"Hoje nós, judeus, cristãos e muçulmanos, juntamente com os nossos irmãos e irmãs de outras religiões, honramos o nosso pai Abraão, fazendo o que ele fez: olhamos para o céu, e peregrinamos na terra" - afirmou o chefe católico no início do seu discurso neste passado Sábado, na terra de Abraão, Ur da Caldeia (actual Iraque). Apesar desta alusão, a verdade é que não havia nenhum judeu ali presente. Não só nenhum foi mencionado na lista dos mártires do Daesh, como nenhum judeu foi sequer incluído na lista dos convidados. E isso apesar de os judeus também terem sido vítimas da opressão religiosa no Iraque.
JUDEUS NO IRAQUE
A comunidade judaica no Iraque data de há 2.500 anos.

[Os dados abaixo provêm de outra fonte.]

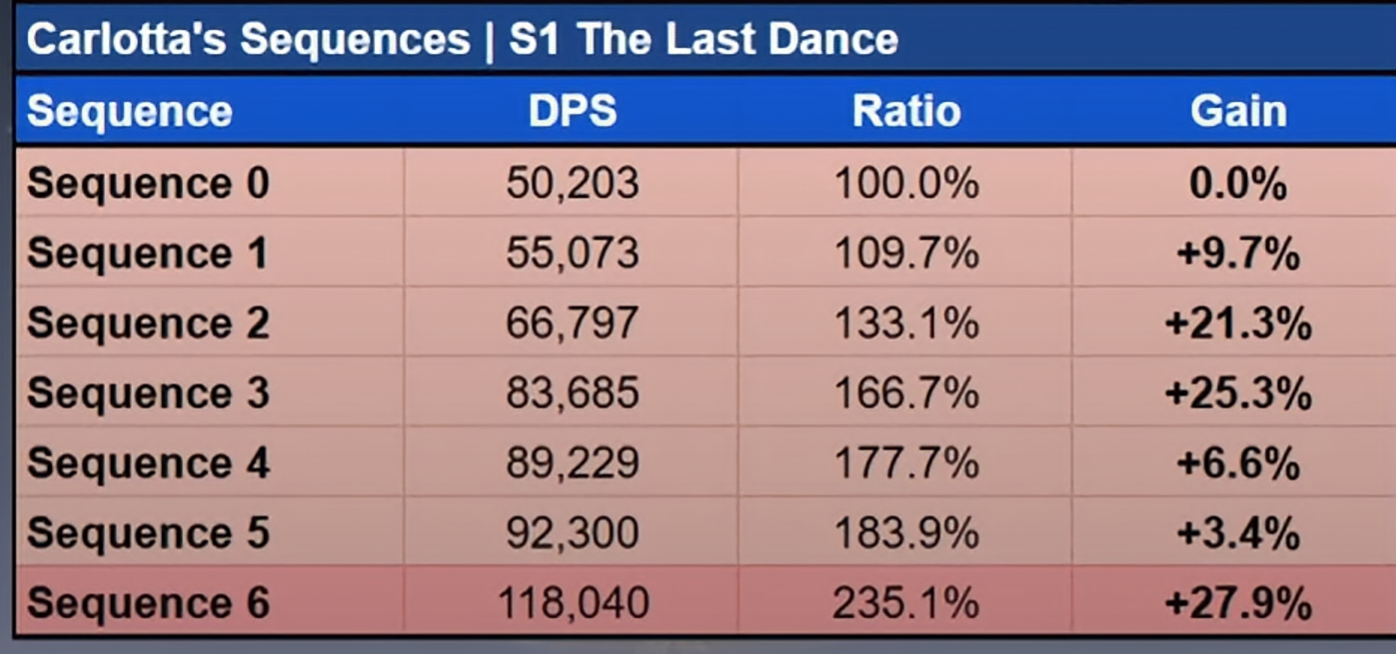Select the Sequence 0 row label
Image resolution: width=1396 pixels, height=654 pixels.
(x=148, y=183)
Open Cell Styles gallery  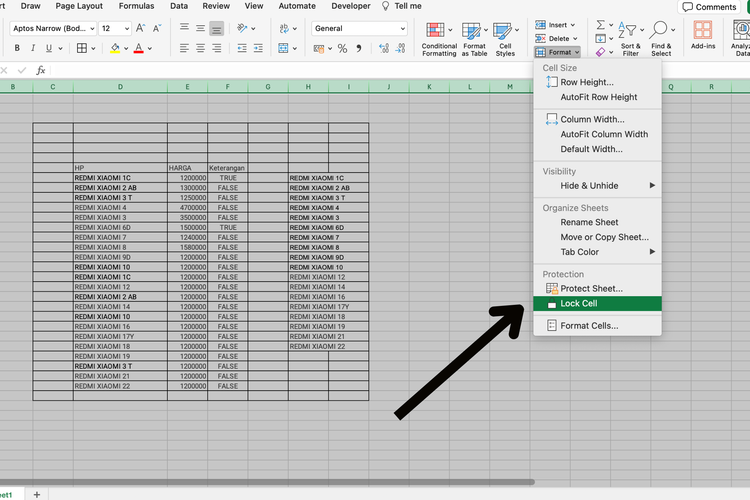pos(505,39)
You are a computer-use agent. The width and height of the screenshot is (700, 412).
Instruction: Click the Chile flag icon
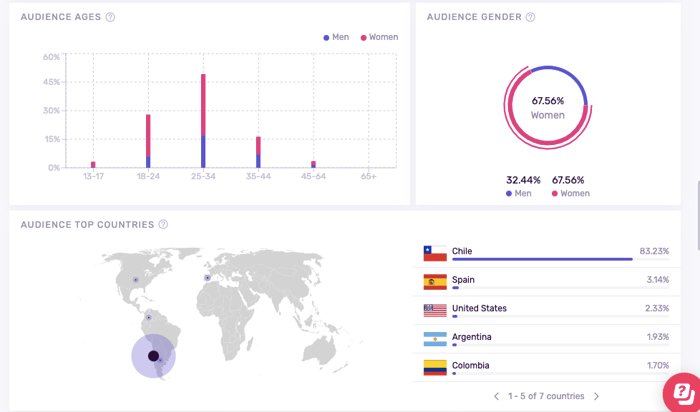click(x=434, y=253)
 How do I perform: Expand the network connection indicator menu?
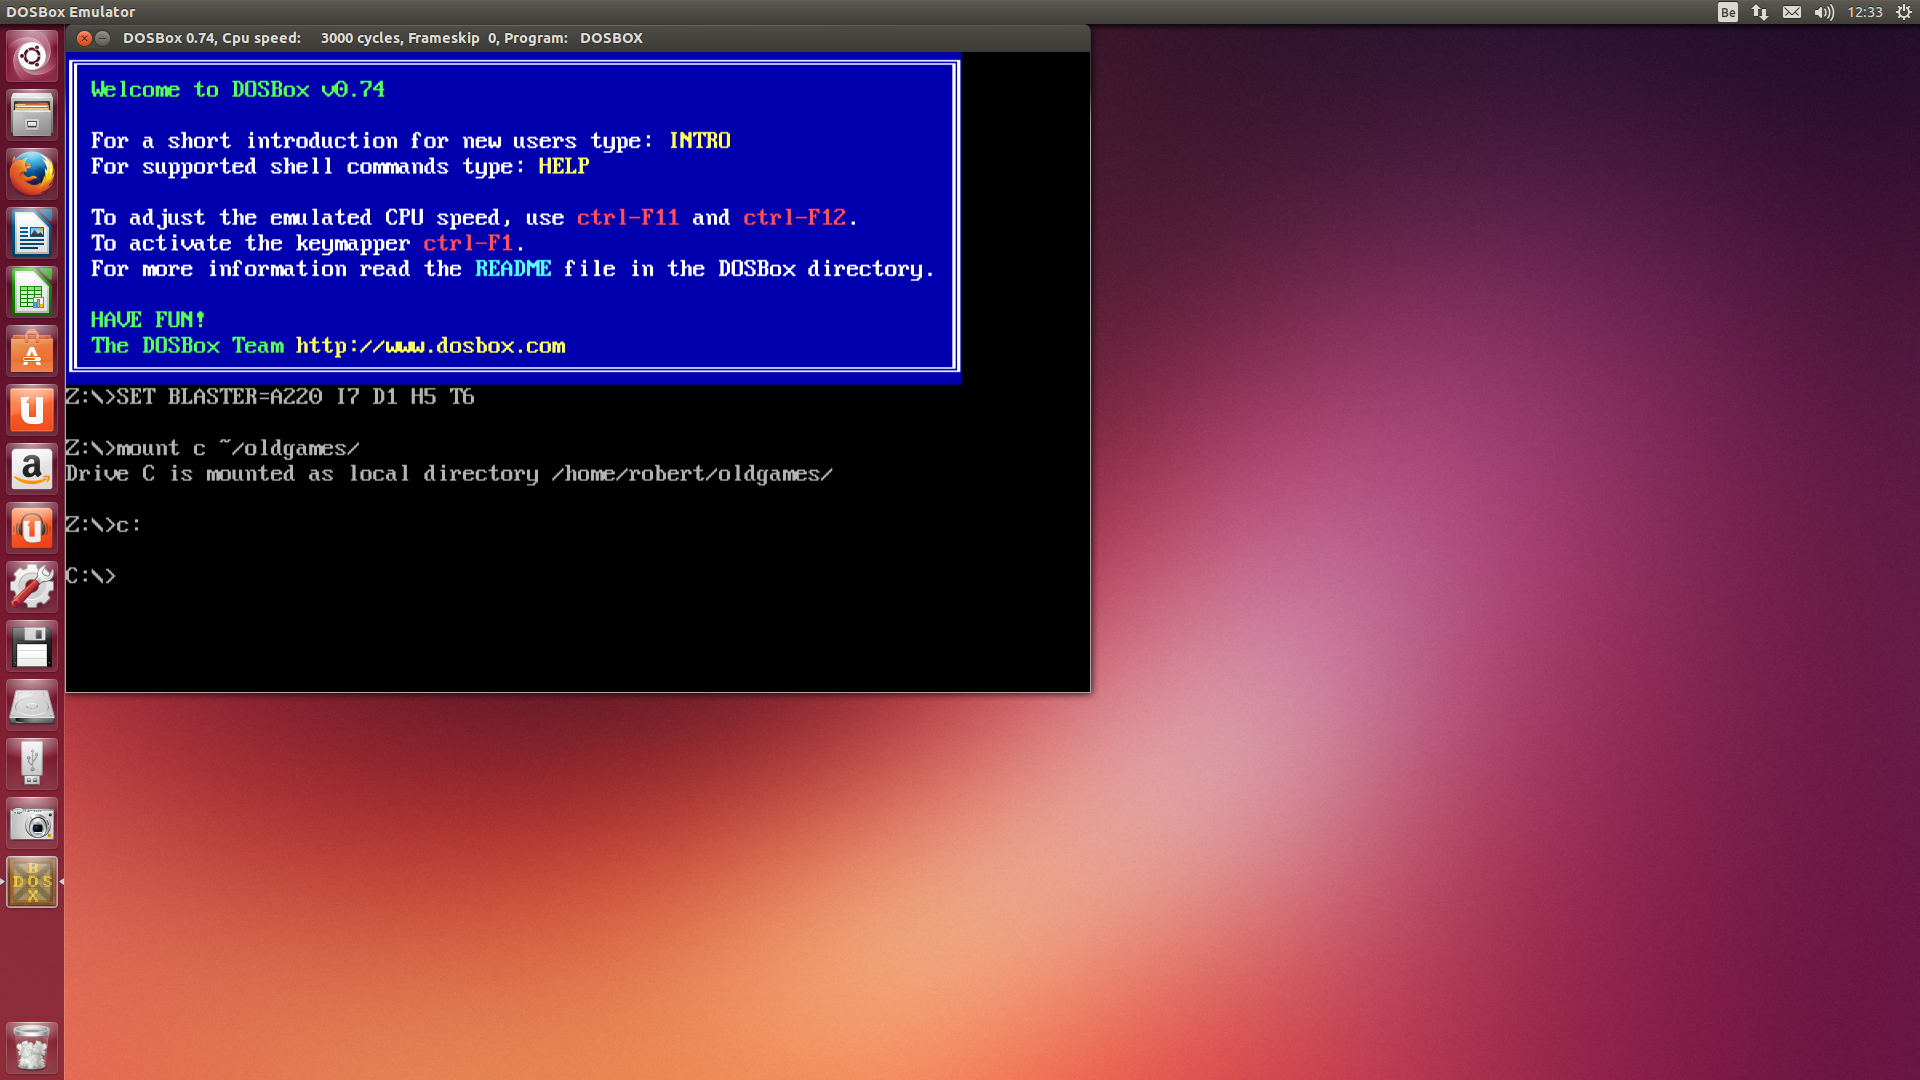point(1760,12)
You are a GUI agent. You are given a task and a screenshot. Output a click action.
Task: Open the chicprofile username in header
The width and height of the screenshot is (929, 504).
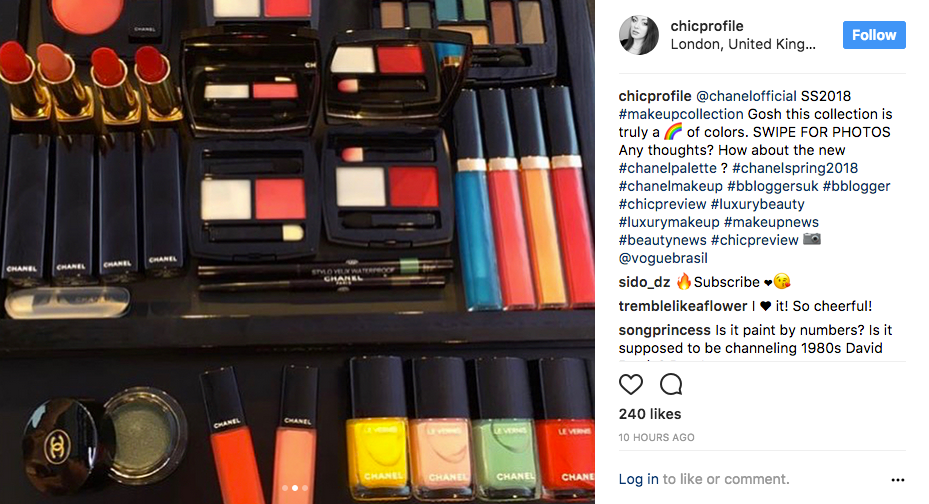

Ali se encontra o túmulo do profeta Naum. Em 2020, a sinagoga ao lado do túmulo do profeta Ezequiel foi convertida em mesquita. A comunidade judaica no Iraque foi através da História alvo de violência periódica que culminou na segunda metade do século XX. Em 1951, Israel realizou a famosa "Operação Esdras e Neemias", resgatando por via aérea entre 120 a 130.000 judeus iraquianos, trazendo-os para Israel através do Irão e de Chipre. Nessa altura, só ficaram 5.000 judeus no Iraque. Em 1968 só haviam 2.000. Em 2020, a população judaica no Iraque resumiu-se a quatro pessoas.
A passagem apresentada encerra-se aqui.